For my birthday, my sister Kristen presented me with a Mennonite cookbook, not because they are universally vegetarian but because they practice moderation and consider carefully the personal and political, local and global implications of the food choices they make and so often do not eat meat. The book is actually quite an education and dense with data between the recipes, so I was glad to find a section of easy menu ideas organized around themes in the middle of the volume. And when these brilliant people explained that there is no reason to add the fat and calories of ice cream to a meal as a dessert when ice cream makes a calcium and protein-rich meal in and of itself I was so delighted I was almost drawn back to organized religion.

Our flight from Chicago to Miami today included a huge group of Mennonites on one leg of their journey from Winnipeg to Chicago to Miami to Sao Paolo and then on to Paraguay; their itinerary included three flights and a bus trip. We chatted with members of the travel party on the ground in Chicago, where they were made to wait in quite a long line at the risk of some members of the group missing the connecting flight, and their attitude was so positive. The men were members of the only choir from North America to perform at an international Mennonite meeting in Paraguay, where there is--according to the man seated next to me on the plane--quite a large contingent, including some members of his family he had never before met and with whom he was eagerly anticipating spending some time. I'm sure it is more than an astoundingly smart philosophy of ice cream that defines these people, but the ones we met today seemed like good people.

We spent four hours in the Miami airport waiting for a connecting flight, and I fell in love with my Kindle. I read most of On Writing by Stephen King and suggest it to anyone, writer or no, because it is as much about him as it is about what he has written, and the man tells a good story.

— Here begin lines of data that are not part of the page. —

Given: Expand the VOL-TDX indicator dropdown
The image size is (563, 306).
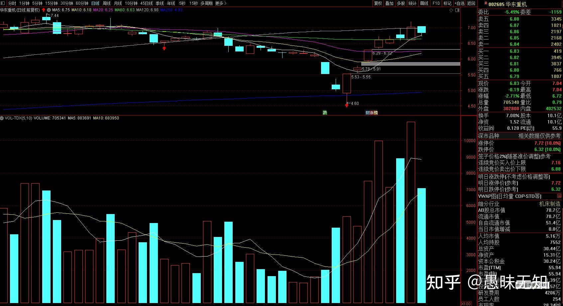Looking at the screenshot, I should click(x=2, y=118).
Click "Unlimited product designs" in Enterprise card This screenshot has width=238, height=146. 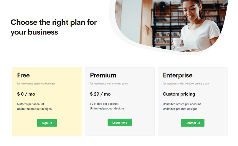[180, 109]
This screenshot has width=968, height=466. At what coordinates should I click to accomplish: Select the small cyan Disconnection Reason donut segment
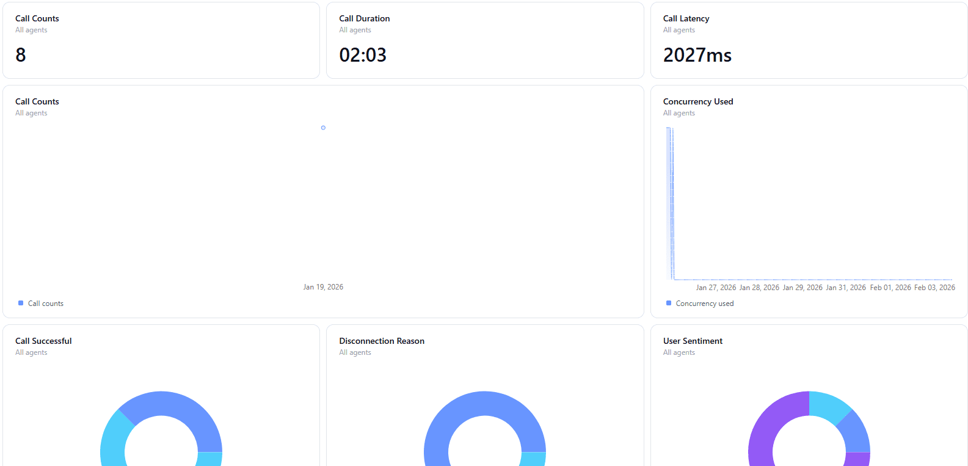click(533, 459)
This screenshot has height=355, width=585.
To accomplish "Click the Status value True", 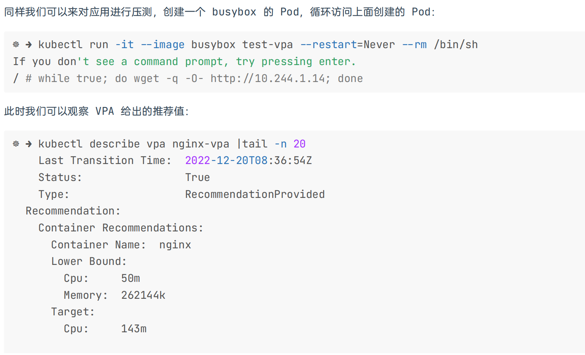I will 197,178.

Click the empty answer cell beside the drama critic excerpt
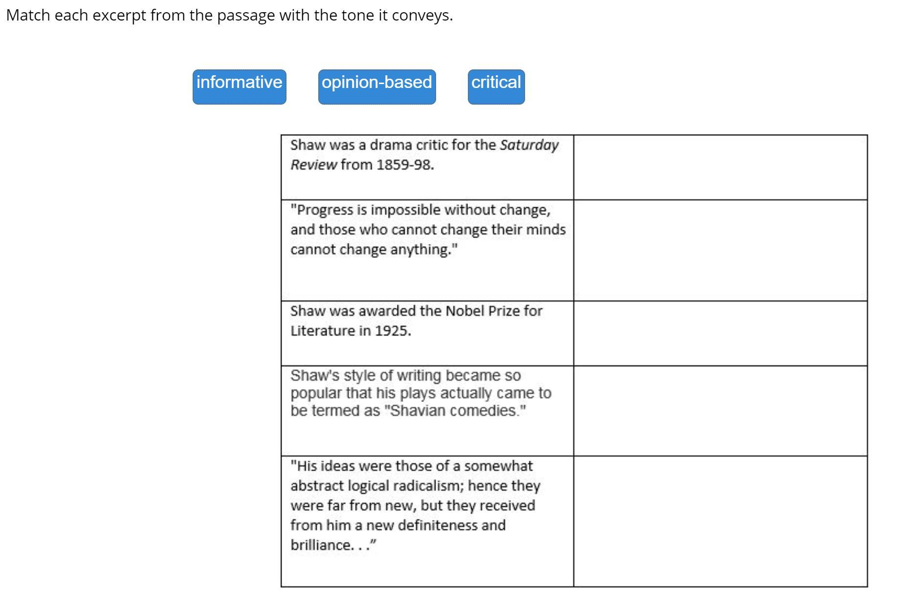(720, 167)
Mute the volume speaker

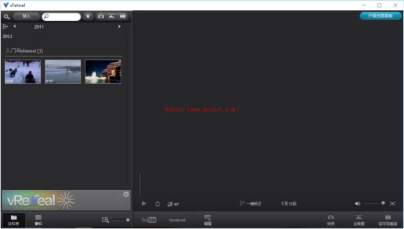tap(357, 204)
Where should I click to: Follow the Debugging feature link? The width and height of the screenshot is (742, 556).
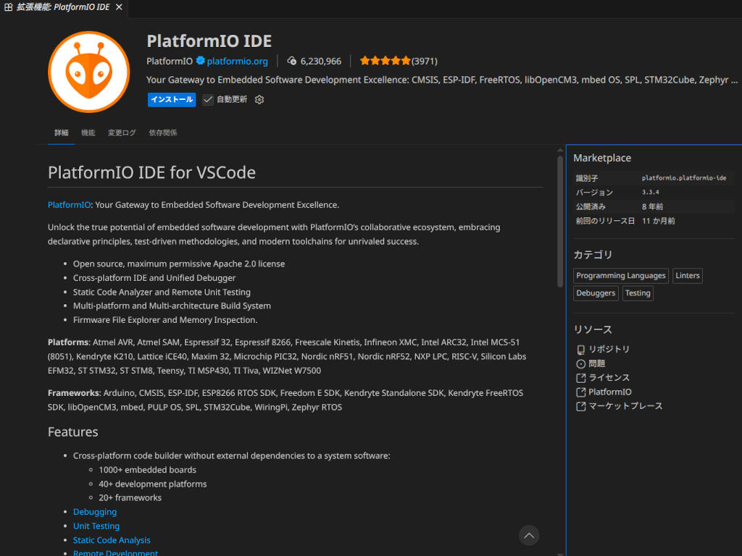point(95,512)
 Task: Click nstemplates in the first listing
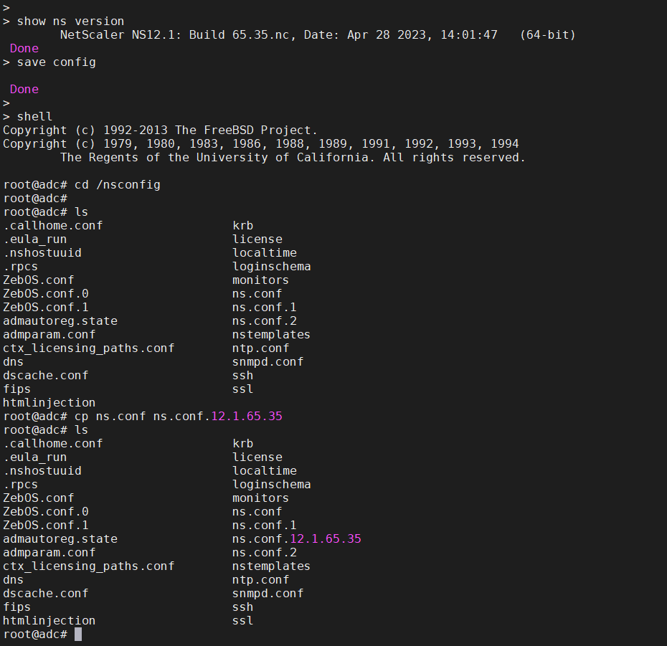pos(271,334)
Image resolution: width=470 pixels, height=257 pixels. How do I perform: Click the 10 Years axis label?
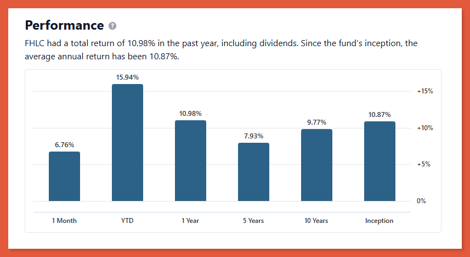(x=316, y=221)
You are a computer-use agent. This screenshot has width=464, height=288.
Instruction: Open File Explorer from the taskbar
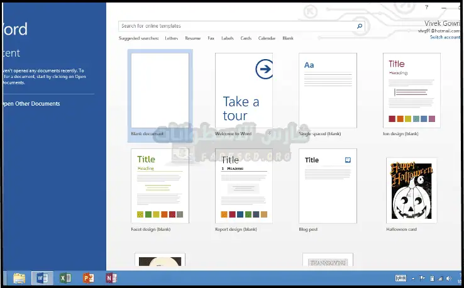pos(19,278)
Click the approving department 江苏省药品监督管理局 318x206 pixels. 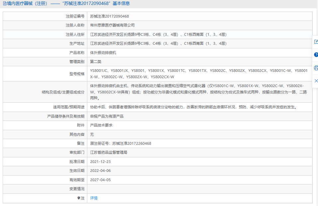click(109, 153)
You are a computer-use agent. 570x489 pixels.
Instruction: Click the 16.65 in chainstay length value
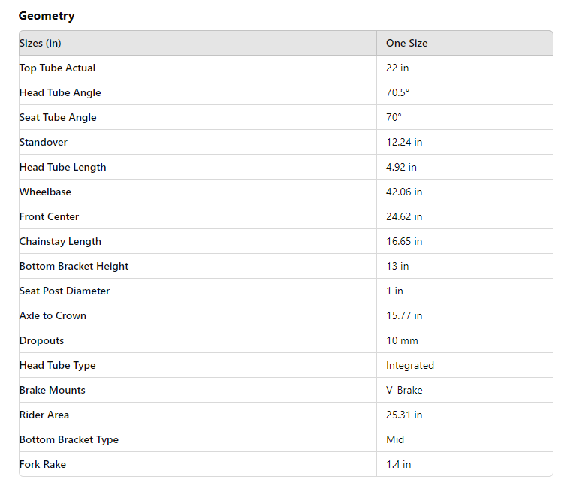[x=404, y=241]
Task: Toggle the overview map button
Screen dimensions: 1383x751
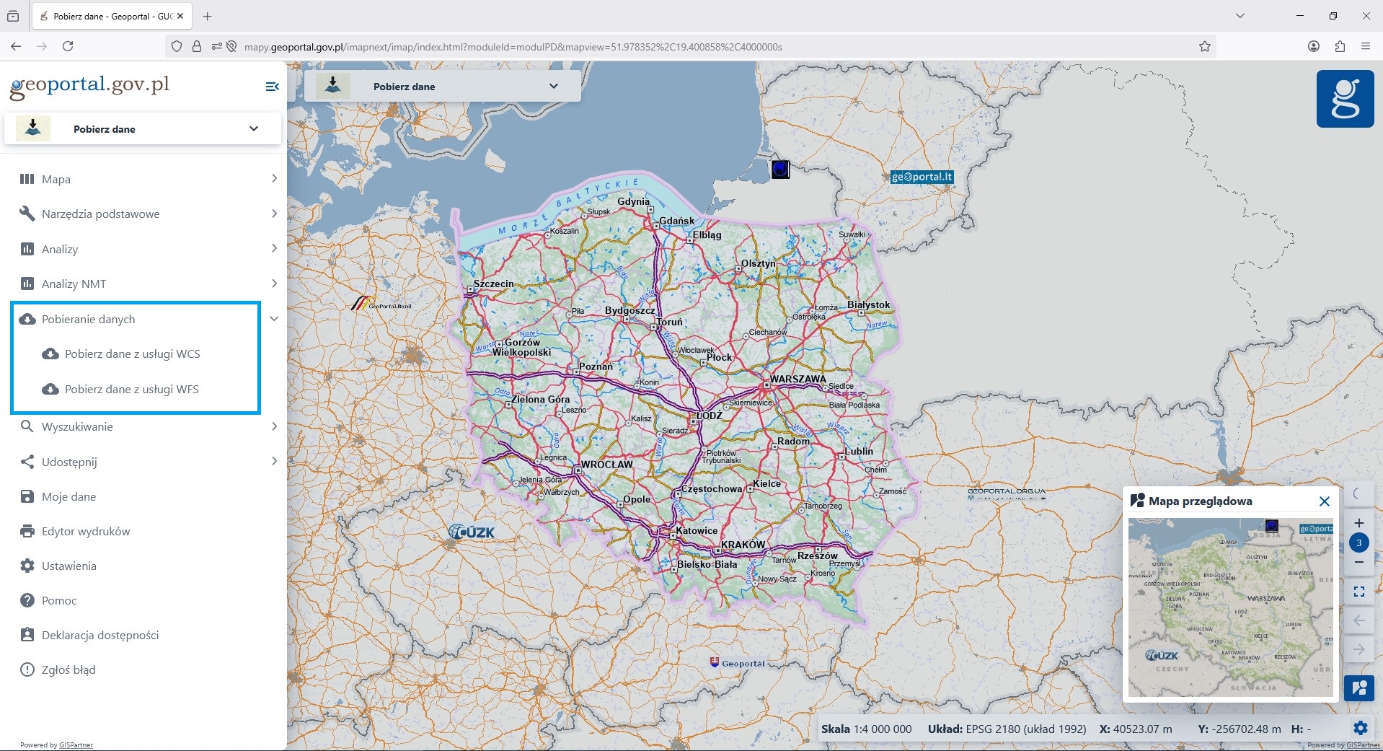Action: [x=1359, y=688]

The flight from Miami to Guatemala City was short and intense. We were in a huge plane--eight seats across and full--and we came through a bit of lightning but landed safely. We were led to believe that our hotel was arranging transfer for us, but such was not the case and we took a taxi. We were stopped by an official of some sort who had a huge gun slung over his shoulder, but apparently it was a routine stop and we were allowed to proceed. Our dinner at the hotel was six quetzales apiece which is about 80 cents, and now Chris and I are just like Lucy and Ricky, lying in twin beds in an 8 X 8 room for which we were given no key and where we will stay here until a shuttle comes for us in the morning to take us to Panajachel.